WORK INSTRUCTION - Repeat each entry below without omitting a single word.

▼

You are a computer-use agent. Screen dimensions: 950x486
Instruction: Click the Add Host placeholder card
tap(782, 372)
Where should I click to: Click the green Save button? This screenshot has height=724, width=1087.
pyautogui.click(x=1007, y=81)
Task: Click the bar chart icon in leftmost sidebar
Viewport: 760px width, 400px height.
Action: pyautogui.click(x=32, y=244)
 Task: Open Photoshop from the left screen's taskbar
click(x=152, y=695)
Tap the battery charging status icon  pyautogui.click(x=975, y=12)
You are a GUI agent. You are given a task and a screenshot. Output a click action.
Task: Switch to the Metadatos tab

▲

RESULT OF THIS EXERCISE -
You are a computer-use agent. Screen dimensions: 950x486
Instruction: Click the Add Host placeholder card
tap(782, 372)
Where should I click to: Click the green Save button? This screenshot has height=724, width=1087.
pyautogui.click(x=1007, y=81)
Task: Click the bar chart icon in leftmost sidebar
Viewport: 760px width, 400px height.
Action: pyautogui.click(x=32, y=244)
 Task: Open Photoshop from the left screen's taskbar
click(x=152, y=695)
Tap the battery charging status icon  pyautogui.click(x=975, y=12)
You are a GUI agent. You are given a task and a screenshot. Output a click action.
Task: Switch to the Metadatos tab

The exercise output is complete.